How Climate Reporting is Reshaping Businesses in New Zealand

New Zealand has taken a pioneering stance in sustainability reporting, becoming the first country in the world to mandate climate-related disclosures. This bold policy signals a long-term shift in how businesses must approach transparency, risk, and performance in relation to climate change.
The new regime is not a short-term compliance exercise. It requires companies to reconfigure their internal processes, data governance, and decision-making systems to align with emerging global expectations around sustainability. As climate risk becomes a key driver of financial and reputational value, the ability to report accurately, consistently, and confidently is becoming a core business competency.
Understanding New Zealand’s Climate Disclosure Mandate
The Financial Sector (Climate-related Disclosures and Other Matters) Amendment Act 2021 created a legal requirement for climate reporting among large financial market participants. Approximately 200 organisations, including registered banks, credit unions, insurers, licensed fund managers, and listed issuers above a certain threshold, are covered by the regulation.

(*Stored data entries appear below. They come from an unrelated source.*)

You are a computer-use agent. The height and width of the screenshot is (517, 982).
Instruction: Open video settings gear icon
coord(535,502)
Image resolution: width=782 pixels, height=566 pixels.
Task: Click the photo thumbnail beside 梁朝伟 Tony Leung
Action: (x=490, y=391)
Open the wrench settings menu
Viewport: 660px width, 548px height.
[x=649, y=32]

These entities must publish climate statements that disclose the impact of climate change on their operations, strategies, and financial planning. Reporting is structured around four pillars originally defined by the Task Force on Climate-related Financial Disclosures (TCFD):
- Governance of climate-related risks and opportunities
- Strategy for managing climate-related impacts
- Risk management processes
- Metrics and targets used to assess and manage these risks
However, the landscape is evolving. New Zealand is transitioning from TCFD to the global baseline established by the International Sustainability Standards Board (ISSB) under IFRS S1 and S2. These new standards provide greater comparability across markets and will soon become the new benchmark for climate-related financial reporting.
What’s Changing in 2025?
Beginning in 2025, the Financial Markets Authority (FMA) will require all covered entities to obtain limited assurance over their greenhouse gas (GHG) emissions disclosures. This includes Scope 1 (direct), Scope 2 (indirect), and Scope 3 (value chain) emissions. While previous years focused on establishing the reporting infrastructure, this next step demands a higher level of audit preparedness.
Limited assurance means external verification of data and systems. It requires organisations to document how they calculate their emissions, validate the data sources, and provide sufficient internal controls to ensure data integrity. For many companies, this involves a fundamental transformation in how they manage sustainability data and link it to corporate reporting functions.
Why This Matters for Your Organisation
Climate disclosures are not just for the boardroom or regulators. They impact how your company is perceived by investors, lenders, customers, and even employees. With ESG performance increasingly tied to access to capital and contracts, being climate-literate is no longer optional.
For exporters and businesses integrated into international supply chains, aligning with best practice climate reporting is essential. Buyers and partners in markets like the EU and Australia are also moving toward mandatory disclosures and due diligence, and they expect transparency from their suppliers. New Zealand companies that can demonstrate strong climate risk management will stand out as trusted and future-ready partners.
Moreover, climate risk is financial risk. Failing to measure or disclose exposure to physical risks (such as flooding, drought, or sea-level rise) or transition risks (such as regulatory shifts or changing market preferences) leaves organisations vulnerable to disruption.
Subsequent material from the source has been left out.